You can even make your own lip balm by mixing olive oil and melted beeswax in a 1:1 ration, adding some essential oil if you’d like a nice scent. Or, there are many store-bought lip balms using olive oil ….

Problem: Poison Ivy Rash
Solution: Brewed Tea

If you need to dry a weepy poison ivy rash, try strongly brewed tea. Simply dip a cotton ball into the tea, dab it on the affected area, and let it air-dry. Repeat as needed.

Problem: Sore Throat
Solution: Fresh Garlic Juice

Squeeze the juice from six garlic cloves into a glass of warm (not hot) water. Mix and gargle with the solution twice a day.
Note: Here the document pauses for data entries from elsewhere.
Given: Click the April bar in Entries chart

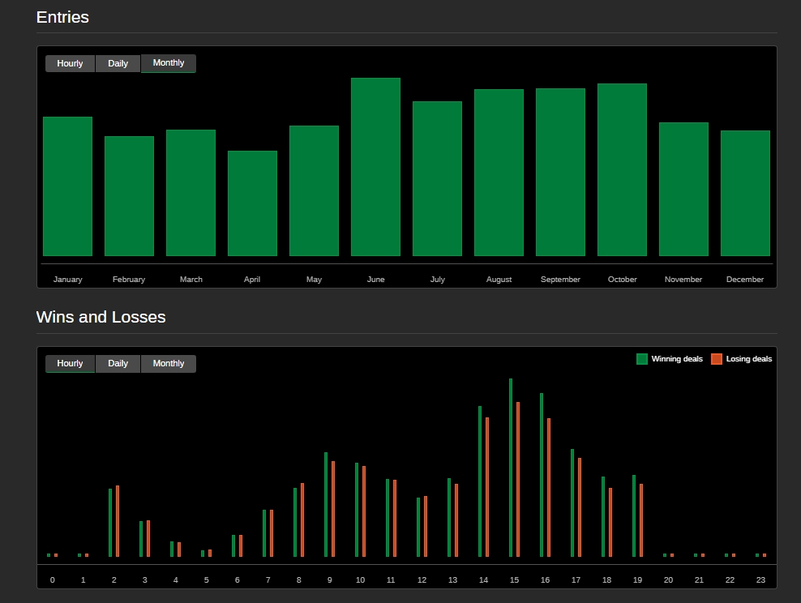Looking at the screenshot, I should tap(252, 203).
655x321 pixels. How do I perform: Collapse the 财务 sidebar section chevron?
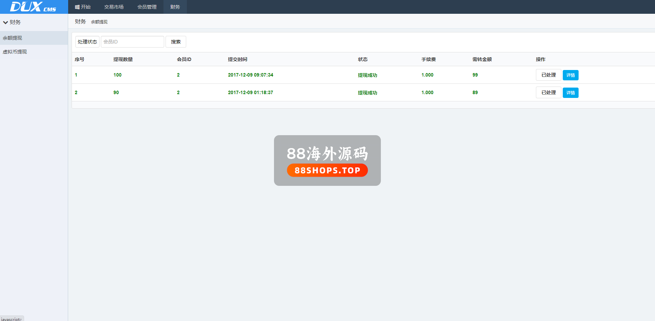pyautogui.click(x=6, y=22)
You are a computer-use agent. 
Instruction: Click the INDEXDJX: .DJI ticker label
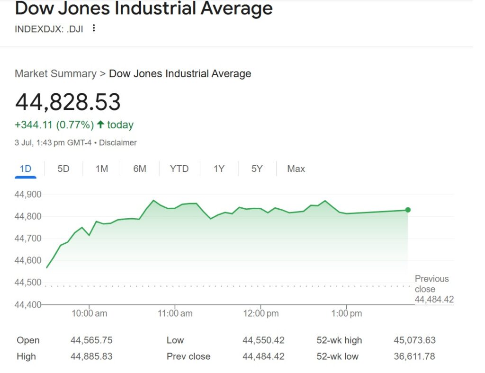[49, 29]
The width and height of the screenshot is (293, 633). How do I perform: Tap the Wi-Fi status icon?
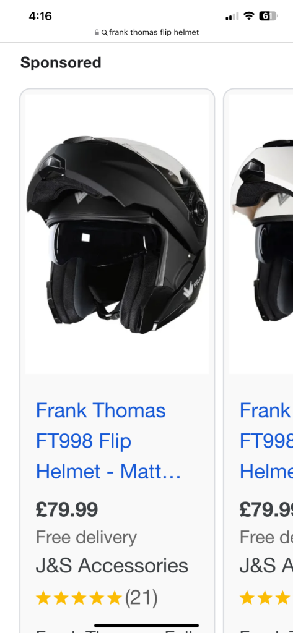[249, 16]
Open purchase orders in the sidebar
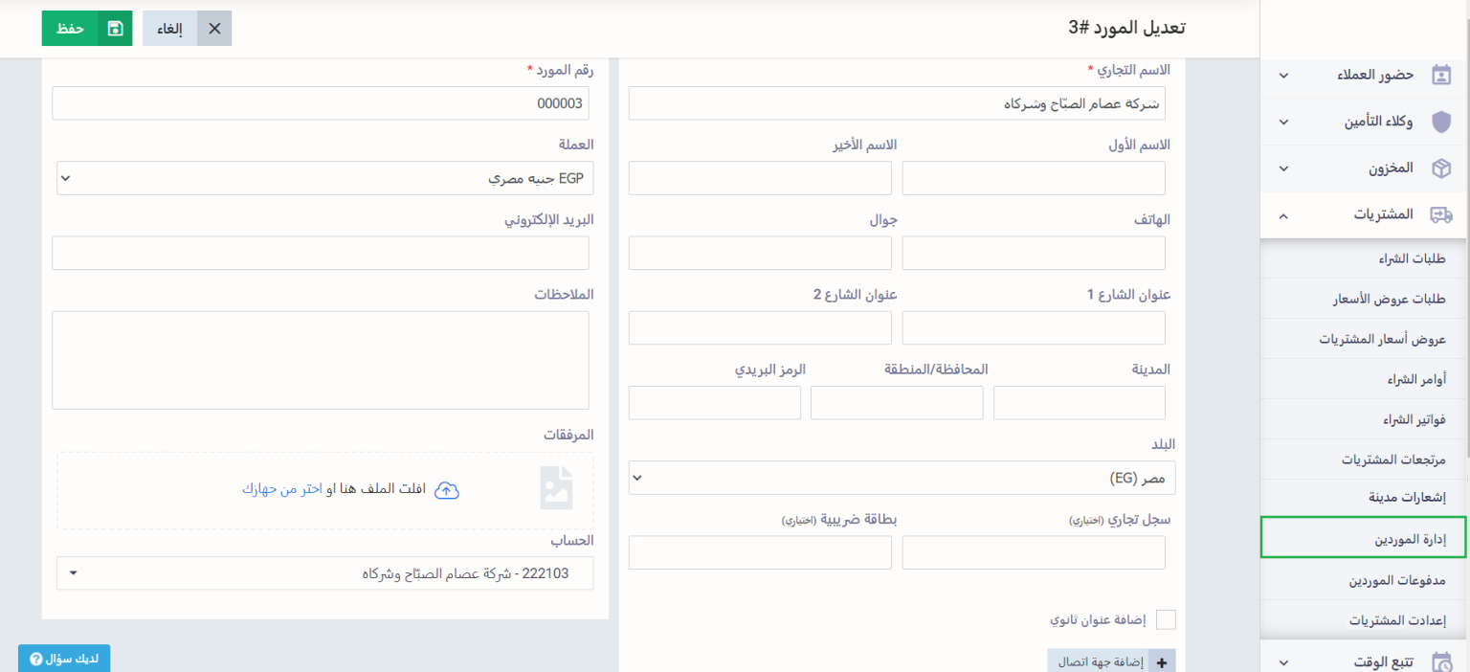 coord(1415,379)
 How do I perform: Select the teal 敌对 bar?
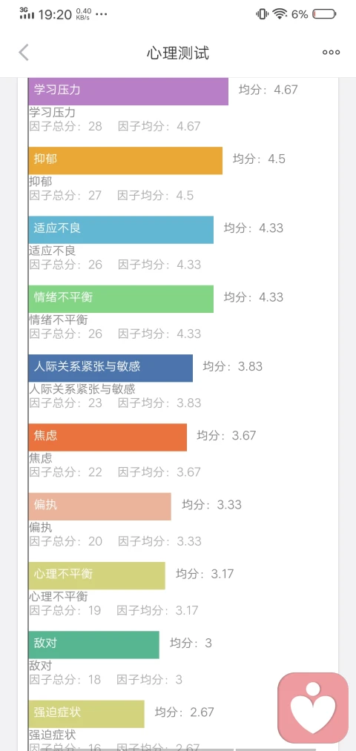tap(93, 645)
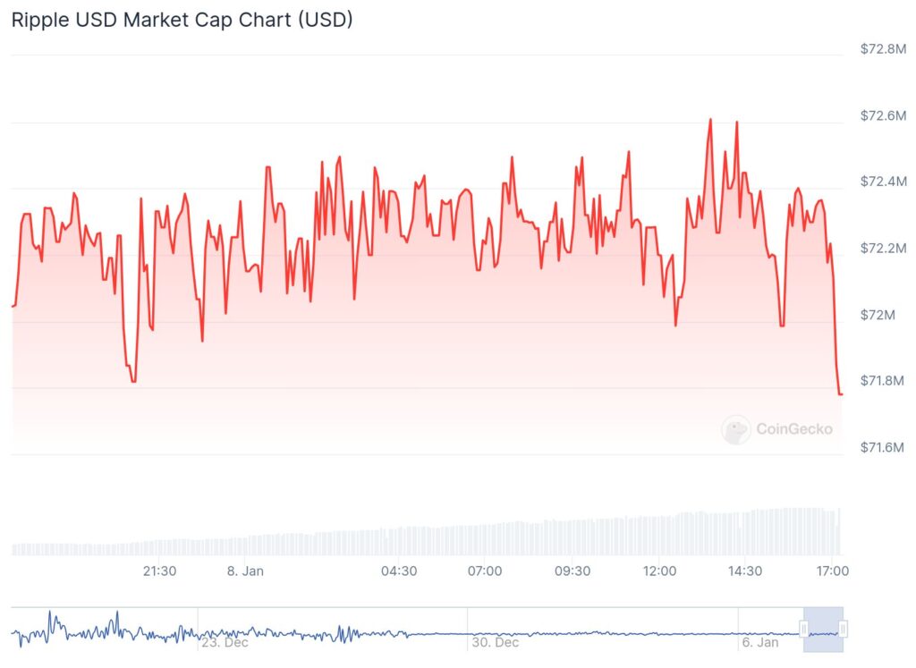The height and width of the screenshot is (668, 916).
Task: Click the 6. Jan navigator label
Action: (x=759, y=642)
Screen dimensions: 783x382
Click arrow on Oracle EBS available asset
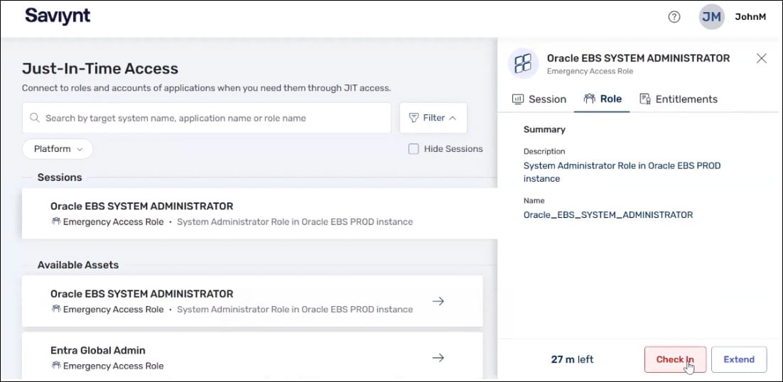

Garlic contains allicin, which is thought to help the body to heal the infections that cause a sore throat while fighting the germs that cause the pain and the irritation.

Problem: Sunburn
Solution: Vinegar, Oatmeal or Aloe Vera

A bath with one cup of apple cider vinegar added can help balance the pH of sunburned skin, while an oatmeal bath can help with the itching. Splitting an aloe vera leaf and applying the sap can help with the burn as well as moisturize the skin …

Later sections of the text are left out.